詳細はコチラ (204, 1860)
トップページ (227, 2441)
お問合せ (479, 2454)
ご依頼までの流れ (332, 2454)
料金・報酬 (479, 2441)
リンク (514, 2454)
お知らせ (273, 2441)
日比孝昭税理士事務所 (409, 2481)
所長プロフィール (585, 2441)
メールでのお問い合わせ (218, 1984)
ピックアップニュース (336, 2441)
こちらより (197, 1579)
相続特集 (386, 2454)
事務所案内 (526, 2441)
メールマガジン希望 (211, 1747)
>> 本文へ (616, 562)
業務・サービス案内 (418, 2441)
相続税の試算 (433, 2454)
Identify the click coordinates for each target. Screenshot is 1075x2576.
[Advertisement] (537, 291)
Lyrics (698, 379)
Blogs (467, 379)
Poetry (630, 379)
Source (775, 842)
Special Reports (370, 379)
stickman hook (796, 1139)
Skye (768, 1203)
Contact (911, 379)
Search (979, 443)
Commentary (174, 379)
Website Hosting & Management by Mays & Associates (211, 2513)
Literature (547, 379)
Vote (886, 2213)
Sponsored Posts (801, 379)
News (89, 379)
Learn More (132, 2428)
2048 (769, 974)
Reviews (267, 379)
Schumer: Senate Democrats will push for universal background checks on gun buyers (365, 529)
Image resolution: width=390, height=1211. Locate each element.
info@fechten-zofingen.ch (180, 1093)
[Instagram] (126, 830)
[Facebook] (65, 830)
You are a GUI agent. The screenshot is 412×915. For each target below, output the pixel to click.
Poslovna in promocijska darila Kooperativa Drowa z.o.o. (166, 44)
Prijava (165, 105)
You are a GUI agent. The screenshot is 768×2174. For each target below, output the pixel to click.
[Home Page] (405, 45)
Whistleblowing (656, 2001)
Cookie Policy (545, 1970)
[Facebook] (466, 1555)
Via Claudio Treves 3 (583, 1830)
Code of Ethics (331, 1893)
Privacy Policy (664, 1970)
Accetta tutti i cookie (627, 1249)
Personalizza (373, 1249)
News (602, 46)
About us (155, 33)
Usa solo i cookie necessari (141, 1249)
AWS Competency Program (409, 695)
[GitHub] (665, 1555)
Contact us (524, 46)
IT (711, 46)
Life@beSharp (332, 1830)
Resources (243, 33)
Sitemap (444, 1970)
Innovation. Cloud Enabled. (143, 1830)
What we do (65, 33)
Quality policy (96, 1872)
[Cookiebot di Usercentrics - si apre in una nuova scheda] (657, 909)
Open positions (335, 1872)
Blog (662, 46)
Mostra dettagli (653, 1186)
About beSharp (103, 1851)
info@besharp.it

================================

• Task prompt: Go through the listing above and pull out each line containing the word "click".

• Exercise solution:
Identify the click coordinates for each target. Screenshot is 1075x2576.
You are a GUI agent. The screenshot is 412×915. For each target below, output the pixel to click.
You are a GUI agent. The screenshot is 768×2174. For each target below, output the pixel to click.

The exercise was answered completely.